** start of INFORMATION GIVEN **

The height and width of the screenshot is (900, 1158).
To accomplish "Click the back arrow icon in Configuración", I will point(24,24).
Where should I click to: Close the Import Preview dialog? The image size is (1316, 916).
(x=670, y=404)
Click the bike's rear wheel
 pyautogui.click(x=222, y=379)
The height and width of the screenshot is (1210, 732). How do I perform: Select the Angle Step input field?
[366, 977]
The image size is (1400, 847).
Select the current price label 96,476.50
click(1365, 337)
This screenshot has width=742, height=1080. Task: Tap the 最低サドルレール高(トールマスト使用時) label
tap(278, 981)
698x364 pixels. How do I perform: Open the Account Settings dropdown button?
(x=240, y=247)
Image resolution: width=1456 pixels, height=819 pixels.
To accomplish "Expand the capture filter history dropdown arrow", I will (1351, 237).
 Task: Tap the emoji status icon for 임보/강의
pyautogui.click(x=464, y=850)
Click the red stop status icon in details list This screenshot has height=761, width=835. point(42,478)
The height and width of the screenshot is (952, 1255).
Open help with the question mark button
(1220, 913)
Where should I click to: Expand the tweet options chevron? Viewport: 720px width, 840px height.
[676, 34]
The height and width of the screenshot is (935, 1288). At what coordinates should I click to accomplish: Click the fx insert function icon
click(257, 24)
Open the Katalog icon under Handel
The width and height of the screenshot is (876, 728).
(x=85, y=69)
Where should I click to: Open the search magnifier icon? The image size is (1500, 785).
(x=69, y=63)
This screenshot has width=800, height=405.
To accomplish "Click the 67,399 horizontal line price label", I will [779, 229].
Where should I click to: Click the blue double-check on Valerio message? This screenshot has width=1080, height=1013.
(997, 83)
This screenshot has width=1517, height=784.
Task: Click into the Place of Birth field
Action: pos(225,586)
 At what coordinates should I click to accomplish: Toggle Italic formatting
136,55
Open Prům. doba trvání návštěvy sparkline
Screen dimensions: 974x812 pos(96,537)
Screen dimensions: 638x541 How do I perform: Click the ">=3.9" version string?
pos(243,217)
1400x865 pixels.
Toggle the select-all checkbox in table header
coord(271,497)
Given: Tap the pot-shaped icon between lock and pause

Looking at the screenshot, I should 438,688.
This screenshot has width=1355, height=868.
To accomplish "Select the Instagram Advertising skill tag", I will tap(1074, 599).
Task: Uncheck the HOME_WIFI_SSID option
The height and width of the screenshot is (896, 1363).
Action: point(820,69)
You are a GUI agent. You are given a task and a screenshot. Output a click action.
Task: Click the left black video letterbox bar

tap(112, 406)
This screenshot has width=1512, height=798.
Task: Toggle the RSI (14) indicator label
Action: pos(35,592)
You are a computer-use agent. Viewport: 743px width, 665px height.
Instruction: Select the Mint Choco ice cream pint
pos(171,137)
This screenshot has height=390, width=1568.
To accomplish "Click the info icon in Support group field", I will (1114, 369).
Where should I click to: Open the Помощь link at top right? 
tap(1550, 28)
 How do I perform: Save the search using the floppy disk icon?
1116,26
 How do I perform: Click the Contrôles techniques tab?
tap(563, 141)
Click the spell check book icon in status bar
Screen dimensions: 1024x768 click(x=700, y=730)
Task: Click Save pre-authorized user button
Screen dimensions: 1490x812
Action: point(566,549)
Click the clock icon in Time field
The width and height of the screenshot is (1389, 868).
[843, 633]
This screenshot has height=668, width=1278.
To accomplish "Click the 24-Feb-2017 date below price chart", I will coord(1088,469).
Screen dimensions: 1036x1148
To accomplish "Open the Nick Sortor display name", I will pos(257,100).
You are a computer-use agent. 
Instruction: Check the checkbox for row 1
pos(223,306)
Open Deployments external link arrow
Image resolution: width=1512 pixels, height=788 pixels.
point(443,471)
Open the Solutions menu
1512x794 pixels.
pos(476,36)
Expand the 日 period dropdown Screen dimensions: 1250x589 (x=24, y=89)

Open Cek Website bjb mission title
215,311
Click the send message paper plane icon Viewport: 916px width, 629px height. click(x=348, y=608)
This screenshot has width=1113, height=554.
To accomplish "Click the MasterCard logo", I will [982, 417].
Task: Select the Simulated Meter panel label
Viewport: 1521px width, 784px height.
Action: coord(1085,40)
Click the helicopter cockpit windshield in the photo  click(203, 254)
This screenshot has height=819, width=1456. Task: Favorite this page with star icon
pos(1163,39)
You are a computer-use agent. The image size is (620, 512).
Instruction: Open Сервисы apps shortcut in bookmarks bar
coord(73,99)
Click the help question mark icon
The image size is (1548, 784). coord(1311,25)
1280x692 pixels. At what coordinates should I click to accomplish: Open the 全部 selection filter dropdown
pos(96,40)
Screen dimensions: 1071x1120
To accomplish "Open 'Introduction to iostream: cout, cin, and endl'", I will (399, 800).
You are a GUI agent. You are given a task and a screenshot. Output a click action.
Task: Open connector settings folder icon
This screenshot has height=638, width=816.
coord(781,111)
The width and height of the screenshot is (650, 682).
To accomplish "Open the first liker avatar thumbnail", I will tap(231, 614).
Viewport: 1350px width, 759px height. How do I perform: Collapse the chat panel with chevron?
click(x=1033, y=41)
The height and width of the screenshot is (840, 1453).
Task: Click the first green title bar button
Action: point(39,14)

** end of INFORMATION GIVEN **

GIVEN TASK: Write out the lines from the one containing "The width and height of the screenshot is (650, 682)." through the one containing "will tap(231, 614).", reproducing them exactly.

RESPONSE TO THE TASK:
The width and height of the screenshot is (650, 682).
To accomplish "Open the first liker avatar thumbnail", I will tap(231, 614).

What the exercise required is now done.